Moustaph Samaké est chauffeur de muni-bus (Sotrama) sur l’axe Niamana-Rail-Da. Pour ce sexagénaire, qui court après sa recette quotidienne, chaque minute qui passe est un manque à gagner. Notre chauffeur de Sotrama a visiblement du mal à supporter les embouteillages qui augmentent son budget de carburant. «Pressés, certains clients préfèrent descendre du véhicule pour continuer le trajet à pieds. Cette situation est due à l’état de la route et non à moi», déplore le conducteur. Il demande aux autorités routières de penser à la réparation de cette voie pour le plus grand bonheur des usagers.
«On en a marre. Il ne se passe pas un seul jour où des voitures ou des motos subissent des dommages sur ce chemin. Il est temps pour nous les riverains de s’associer pour trouver les voies et moyens devant permettre de refaire cette route qui devient un cauchemar pour nous», peste Oumar Doumbia, vendeur de pièces détachées en face de «Wara ka Sira Fara».
Son collègue Amadou Dembelé déplore les pertes de profits pour son commerce. «Les eaux de pluies ont inondé la devanture de ma boutique. Personne n’a envie de s’arrêter pour acheter.

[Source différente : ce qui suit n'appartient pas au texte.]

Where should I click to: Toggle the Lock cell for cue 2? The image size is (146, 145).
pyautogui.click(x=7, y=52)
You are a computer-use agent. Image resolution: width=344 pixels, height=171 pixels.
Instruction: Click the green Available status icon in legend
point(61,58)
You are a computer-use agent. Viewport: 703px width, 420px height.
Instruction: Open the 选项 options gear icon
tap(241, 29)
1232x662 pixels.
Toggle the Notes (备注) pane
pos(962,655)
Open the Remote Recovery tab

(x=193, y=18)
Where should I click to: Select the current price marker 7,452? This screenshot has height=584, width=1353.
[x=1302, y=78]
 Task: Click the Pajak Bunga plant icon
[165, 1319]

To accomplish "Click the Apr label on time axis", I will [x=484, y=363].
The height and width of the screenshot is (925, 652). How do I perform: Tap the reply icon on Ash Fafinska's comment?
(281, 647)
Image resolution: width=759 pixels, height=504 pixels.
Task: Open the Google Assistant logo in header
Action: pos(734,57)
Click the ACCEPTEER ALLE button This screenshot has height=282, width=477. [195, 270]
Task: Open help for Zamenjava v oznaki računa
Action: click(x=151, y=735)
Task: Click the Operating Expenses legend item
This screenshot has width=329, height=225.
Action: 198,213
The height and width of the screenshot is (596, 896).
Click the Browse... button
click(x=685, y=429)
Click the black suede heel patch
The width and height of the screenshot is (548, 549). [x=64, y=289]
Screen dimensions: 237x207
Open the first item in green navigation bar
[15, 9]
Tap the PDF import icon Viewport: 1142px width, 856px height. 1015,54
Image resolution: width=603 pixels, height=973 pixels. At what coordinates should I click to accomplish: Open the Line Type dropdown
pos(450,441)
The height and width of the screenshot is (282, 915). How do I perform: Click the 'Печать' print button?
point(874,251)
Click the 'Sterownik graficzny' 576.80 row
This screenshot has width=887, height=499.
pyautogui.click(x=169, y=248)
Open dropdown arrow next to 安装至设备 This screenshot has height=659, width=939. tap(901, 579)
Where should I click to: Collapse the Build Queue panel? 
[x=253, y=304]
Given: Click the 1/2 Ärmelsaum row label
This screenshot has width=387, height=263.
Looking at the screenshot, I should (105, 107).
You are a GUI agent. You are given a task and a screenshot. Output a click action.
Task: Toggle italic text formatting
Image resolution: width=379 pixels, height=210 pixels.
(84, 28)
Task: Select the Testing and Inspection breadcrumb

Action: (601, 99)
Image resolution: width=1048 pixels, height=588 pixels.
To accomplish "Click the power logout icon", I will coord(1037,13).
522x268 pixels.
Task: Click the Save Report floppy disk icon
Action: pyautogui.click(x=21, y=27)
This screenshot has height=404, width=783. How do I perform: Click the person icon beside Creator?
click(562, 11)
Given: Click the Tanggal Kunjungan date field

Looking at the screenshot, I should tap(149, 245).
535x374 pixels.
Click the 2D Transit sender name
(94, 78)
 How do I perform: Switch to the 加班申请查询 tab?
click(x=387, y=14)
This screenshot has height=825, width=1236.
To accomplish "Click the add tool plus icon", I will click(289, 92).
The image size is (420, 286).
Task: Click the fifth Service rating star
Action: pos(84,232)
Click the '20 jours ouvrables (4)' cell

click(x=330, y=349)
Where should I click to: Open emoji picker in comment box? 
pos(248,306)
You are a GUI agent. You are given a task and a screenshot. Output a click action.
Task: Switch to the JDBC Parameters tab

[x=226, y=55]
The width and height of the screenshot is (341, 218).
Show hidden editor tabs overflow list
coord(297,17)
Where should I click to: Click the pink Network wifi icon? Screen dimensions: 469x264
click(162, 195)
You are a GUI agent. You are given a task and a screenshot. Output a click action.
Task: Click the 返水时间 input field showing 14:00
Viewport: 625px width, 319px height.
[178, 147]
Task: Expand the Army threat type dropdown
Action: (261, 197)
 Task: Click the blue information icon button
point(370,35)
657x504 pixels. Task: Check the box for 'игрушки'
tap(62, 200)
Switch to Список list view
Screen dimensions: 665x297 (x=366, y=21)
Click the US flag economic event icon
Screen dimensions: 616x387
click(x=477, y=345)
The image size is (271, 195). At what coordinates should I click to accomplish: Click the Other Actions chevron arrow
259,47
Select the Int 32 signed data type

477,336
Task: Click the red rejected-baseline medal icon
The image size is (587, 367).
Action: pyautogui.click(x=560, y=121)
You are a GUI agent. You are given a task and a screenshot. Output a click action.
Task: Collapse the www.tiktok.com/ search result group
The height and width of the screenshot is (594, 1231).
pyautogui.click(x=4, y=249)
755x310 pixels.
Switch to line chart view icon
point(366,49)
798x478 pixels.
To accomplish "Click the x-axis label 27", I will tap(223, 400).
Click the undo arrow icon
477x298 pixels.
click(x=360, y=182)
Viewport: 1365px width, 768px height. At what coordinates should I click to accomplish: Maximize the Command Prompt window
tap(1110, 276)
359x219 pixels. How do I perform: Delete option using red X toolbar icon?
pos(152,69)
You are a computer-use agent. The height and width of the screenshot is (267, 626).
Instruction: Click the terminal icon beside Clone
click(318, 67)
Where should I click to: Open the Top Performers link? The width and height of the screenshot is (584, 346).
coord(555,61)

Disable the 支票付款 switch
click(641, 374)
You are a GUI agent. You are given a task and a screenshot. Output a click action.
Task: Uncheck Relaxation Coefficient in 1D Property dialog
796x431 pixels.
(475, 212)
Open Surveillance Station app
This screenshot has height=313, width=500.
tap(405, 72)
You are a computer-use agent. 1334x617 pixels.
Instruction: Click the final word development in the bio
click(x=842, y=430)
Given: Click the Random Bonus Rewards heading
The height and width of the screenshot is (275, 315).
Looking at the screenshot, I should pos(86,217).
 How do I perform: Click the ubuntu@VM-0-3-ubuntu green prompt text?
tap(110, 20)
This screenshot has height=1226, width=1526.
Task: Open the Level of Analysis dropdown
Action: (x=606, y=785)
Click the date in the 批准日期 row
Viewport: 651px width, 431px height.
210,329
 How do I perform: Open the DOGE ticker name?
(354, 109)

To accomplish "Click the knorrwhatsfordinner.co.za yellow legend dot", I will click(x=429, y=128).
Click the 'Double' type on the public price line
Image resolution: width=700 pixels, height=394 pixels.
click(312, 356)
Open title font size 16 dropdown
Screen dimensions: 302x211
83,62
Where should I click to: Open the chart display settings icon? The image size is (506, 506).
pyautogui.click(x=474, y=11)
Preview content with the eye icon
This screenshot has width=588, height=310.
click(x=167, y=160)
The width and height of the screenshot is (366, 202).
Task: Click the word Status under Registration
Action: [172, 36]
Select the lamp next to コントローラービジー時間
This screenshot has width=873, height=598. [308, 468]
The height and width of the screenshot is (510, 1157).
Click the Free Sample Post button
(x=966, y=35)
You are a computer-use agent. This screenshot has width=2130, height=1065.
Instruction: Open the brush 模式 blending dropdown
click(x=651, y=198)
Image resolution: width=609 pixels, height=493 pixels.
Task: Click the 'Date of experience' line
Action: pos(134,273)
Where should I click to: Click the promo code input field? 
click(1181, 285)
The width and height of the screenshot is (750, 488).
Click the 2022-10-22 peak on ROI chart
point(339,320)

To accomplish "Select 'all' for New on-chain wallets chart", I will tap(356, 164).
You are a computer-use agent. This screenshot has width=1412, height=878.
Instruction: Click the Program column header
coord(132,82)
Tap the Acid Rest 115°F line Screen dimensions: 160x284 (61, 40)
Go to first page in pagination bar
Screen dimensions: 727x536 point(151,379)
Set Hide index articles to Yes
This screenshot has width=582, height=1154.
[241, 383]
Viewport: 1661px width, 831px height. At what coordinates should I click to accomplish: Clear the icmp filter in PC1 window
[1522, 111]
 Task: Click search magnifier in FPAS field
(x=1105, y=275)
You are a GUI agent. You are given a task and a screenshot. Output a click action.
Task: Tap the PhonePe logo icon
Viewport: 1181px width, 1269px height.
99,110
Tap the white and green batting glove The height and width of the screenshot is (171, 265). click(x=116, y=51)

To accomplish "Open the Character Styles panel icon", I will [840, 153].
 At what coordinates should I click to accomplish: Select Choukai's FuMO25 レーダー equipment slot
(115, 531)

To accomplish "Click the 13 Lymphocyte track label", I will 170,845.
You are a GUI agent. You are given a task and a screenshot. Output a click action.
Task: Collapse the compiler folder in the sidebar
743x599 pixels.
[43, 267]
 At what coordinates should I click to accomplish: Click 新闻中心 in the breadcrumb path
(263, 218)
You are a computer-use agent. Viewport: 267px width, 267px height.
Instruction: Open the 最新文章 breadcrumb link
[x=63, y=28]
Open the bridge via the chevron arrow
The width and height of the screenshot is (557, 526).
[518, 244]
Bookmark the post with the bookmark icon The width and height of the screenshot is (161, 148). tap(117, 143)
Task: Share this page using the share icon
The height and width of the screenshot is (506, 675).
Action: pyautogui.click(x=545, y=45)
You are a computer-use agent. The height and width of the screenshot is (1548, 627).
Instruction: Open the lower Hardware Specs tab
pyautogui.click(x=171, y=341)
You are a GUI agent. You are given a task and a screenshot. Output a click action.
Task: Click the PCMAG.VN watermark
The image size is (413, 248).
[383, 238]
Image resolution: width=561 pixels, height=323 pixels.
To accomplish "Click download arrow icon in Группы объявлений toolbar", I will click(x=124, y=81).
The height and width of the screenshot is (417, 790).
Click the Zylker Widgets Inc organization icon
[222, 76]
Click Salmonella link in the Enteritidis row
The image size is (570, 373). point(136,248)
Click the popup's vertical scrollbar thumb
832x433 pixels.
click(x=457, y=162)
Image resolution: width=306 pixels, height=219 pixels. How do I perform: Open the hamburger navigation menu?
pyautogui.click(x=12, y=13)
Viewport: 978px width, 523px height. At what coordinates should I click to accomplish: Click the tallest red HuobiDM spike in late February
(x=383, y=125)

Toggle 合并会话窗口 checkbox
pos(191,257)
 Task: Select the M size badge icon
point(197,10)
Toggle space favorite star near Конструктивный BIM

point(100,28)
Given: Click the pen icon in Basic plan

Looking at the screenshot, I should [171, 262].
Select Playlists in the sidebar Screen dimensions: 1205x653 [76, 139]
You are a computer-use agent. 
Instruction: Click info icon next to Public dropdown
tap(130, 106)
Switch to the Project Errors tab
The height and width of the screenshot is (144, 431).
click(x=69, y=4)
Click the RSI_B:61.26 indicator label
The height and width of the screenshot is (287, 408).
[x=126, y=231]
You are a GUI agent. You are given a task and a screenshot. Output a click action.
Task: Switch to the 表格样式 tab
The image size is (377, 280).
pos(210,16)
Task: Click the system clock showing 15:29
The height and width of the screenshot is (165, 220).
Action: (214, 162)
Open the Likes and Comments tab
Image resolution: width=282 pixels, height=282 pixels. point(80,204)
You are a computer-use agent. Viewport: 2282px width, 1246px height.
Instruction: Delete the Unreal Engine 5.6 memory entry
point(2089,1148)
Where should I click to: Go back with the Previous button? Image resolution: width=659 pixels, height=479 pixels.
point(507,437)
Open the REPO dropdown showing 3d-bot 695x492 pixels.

La situation est devenue pénible pour moi», se lamente le commerçant.
Comme on le dit, le malheur des uns fait le bonheur des autres. Le mécanicien Cheick Dembélé, dont le garage se trouve à côté de l’hôtel Onomo, se frotte bien les mains maintenant. «Nous réparons chaque jour cinq ou six voitures qui viennent pour des problèmes de rotules ou d’amortisseurs dus très souvent au mauvais état des routes», dit-il. Le prix de ces pièces varie entre 10.000 et 30.000 Fcfa, ajoute-t-il, tout en avouant que la période est profitable aux mécaniciens.
Cette situation risque de durer encore longtemps. Car, ce tronçon ne figure pas sur la liste des routes retenues pour le Programme d’entretien routier au titre de l’année 2020. En Commune V et VI, les voies prévues sont la RN7 (Pont des Martyrs-Daoudabougou et Avenue de l’OUA-Daoudabougou-Tour de l’Afrique). Dans tout le district de Bamako, un linéaire total de 33,62 km doit être entretenu pour un coût global de 400 millions de Fcfa financés par le Fonds d’entretien routier.
Contacté, un conseiller technique de l’Agence d’exécution des travaux d’entretien routier (Ageroute) estime que cet axe, sujet de notre enquête, est inclu dans le contrat aménagement en 2×2 voies du tronçon reliant le 3è pont de Bamako à la RN6-Tour de l’Afrique. Interrogé sur place, un responsable de l’entreprise Razel Mali, en charge de ces travaux, précise que ce tronçon de la RN6 n’est pas concerné par les travaux en cours.
Sur le site Internet de Razel Mali, il est précisé que le chantier consiste en l’aménagement en 2×2 voies du tronçon reliant le 3è pont de Bamako à la RN 6 (3,260 km), y compris la construction d’un échangeur au croisement de la RN6 et la réhabilitation de la section Tour de l’Afrique-Yirimadio de la RN6 (6,5 km).